* **Problem to work on**
A word-for-word repetition of the records beneath this task is the expected answer.

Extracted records
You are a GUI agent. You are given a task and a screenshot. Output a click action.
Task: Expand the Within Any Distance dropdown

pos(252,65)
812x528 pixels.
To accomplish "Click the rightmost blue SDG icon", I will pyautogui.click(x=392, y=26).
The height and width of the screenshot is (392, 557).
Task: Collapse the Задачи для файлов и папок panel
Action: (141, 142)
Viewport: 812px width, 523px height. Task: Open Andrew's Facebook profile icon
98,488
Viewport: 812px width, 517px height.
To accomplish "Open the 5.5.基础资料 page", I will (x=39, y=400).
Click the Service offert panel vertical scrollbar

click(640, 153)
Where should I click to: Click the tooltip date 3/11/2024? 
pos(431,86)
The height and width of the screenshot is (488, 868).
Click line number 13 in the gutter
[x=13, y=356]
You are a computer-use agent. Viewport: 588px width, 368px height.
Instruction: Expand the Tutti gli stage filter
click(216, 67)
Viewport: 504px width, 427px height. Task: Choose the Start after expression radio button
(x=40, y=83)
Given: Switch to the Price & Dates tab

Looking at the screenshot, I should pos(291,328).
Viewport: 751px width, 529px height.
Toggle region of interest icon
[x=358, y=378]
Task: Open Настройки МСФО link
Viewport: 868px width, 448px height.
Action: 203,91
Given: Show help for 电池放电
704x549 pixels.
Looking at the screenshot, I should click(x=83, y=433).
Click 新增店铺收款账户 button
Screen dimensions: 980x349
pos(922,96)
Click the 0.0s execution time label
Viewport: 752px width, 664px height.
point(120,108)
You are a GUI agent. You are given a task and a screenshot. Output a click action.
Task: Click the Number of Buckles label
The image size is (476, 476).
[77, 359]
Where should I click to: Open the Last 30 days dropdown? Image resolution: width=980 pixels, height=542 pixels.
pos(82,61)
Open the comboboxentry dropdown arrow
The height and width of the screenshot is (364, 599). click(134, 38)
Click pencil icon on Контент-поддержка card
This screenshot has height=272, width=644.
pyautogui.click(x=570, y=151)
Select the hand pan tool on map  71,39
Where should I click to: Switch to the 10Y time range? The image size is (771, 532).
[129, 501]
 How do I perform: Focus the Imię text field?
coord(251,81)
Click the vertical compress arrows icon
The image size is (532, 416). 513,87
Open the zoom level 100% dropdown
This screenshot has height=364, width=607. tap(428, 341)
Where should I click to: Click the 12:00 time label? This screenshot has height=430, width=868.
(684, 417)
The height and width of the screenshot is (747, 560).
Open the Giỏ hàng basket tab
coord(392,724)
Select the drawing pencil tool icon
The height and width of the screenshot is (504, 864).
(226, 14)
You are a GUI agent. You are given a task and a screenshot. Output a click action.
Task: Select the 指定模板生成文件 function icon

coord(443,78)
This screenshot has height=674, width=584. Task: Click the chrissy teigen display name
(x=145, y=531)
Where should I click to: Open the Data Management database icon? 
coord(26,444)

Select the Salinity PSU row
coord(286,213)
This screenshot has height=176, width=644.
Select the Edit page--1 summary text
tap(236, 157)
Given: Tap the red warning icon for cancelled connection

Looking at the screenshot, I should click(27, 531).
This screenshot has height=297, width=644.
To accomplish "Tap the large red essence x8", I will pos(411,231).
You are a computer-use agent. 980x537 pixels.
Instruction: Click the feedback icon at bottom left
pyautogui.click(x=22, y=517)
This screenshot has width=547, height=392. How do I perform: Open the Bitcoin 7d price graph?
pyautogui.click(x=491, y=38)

* **Solution for this problem**
You are a GUI agent. You are given a task and a screenshot. Output a click action.
Task: Expand the Within Any Distance dropdown

pos(252,65)
812x528 pixels.
To accomplish "Click the rightmost blue SDG icon", I will pyautogui.click(x=392, y=26).
The height and width of the screenshot is (392, 557).
Task: Collapse the Задачи для файлов и папок panel
Action: (141, 142)
Viewport: 812px width, 523px height. Task: Open Andrew's Facebook profile icon
98,488
Viewport: 812px width, 517px height.
To accomplish "Open the 5.5.基础资料 page", I will (x=39, y=400).
Click the Service offert panel vertical scrollbar

click(640, 153)
Where should I click to: Click the tooltip date 3/11/2024? 
pos(431,86)
The height and width of the screenshot is (488, 868).
Click line number 13 in the gutter
[x=13, y=356]
You are a computer-use agent. Viewport: 588px width, 368px height.
Instruction: Expand the Tutti gli stage filter
click(216, 67)
Viewport: 504px width, 427px height. Task: Choose the Start after expression radio button
(x=40, y=83)
Given: Switch to the Price & Dates tab

Looking at the screenshot, I should pos(291,328).
Viewport: 751px width, 529px height.
Toggle region of interest icon
[x=358, y=378]
Task: Open Настройки МСФО link
Viewport: 868px width, 448px height.
Action: 203,91
Given: Show help for 电池放电
704x549 pixels.
Looking at the screenshot, I should click(x=83, y=433).
Click 新增店铺收款账户 button
Screen dimensions: 980x349
pos(922,96)
Click the 0.0s execution time label
Viewport: 752px width, 664px height.
point(120,108)
You are a GUI agent. You are given a task and a screenshot. Output a click action.
Task: Click the Number of Buckles label
The image size is (476, 476).
[77, 359]
Where should I click to: Open the Last 30 days dropdown? Image resolution: width=980 pixels, height=542 pixels.
pos(82,61)
Open the comboboxentry dropdown arrow
The height and width of the screenshot is (364, 599). click(134, 38)
Click pencil icon on Контент-поддержка card
This screenshot has height=272, width=644.
pyautogui.click(x=570, y=151)
Select the hand pan tool on map  71,39
Where should I click to: Switch to the 10Y time range? The image size is (771, 532).
[129, 501]
 How do I perform: Focus the Imię text field?
coord(251,81)
Click the vertical compress arrows icon
The image size is (532, 416). 513,87
Open the zoom level 100% dropdown
This screenshot has height=364, width=607. tap(428, 341)
Where should I click to: Click the 12:00 time label? This screenshot has height=430, width=868.
(684, 417)
The height and width of the screenshot is (747, 560).
Open the Giỏ hàng basket tab
coord(392,724)
Select the drawing pencil tool icon
The height and width of the screenshot is (504, 864).
(226, 14)
You are a GUI agent. You are given a task and a screenshot. Output a click action.
Task: Select the 指定模板生成文件 function icon

coord(443,78)
This screenshot has height=674, width=584. Task: Click the chrissy teigen display name
(x=145, y=531)
Where should I click to: Open the Data Management database icon? 
coord(26,444)

Select the Salinity PSU row
coord(286,213)
This screenshot has height=176, width=644.
Select the Edit page--1 summary text
tap(236, 157)
Given: Tap the red warning icon for cancelled connection

Looking at the screenshot, I should click(27, 531).
This screenshot has height=297, width=644.
To accomplish "Tap the large red essence x8", I will pos(411,231).
You are a computer-use agent. 980x537 pixels.
Instruction: Click the feedback icon at bottom left
pyautogui.click(x=22, y=517)
This screenshot has width=547, height=392. How do I perform: Open the Bitcoin 7d price graph?
pyautogui.click(x=491, y=38)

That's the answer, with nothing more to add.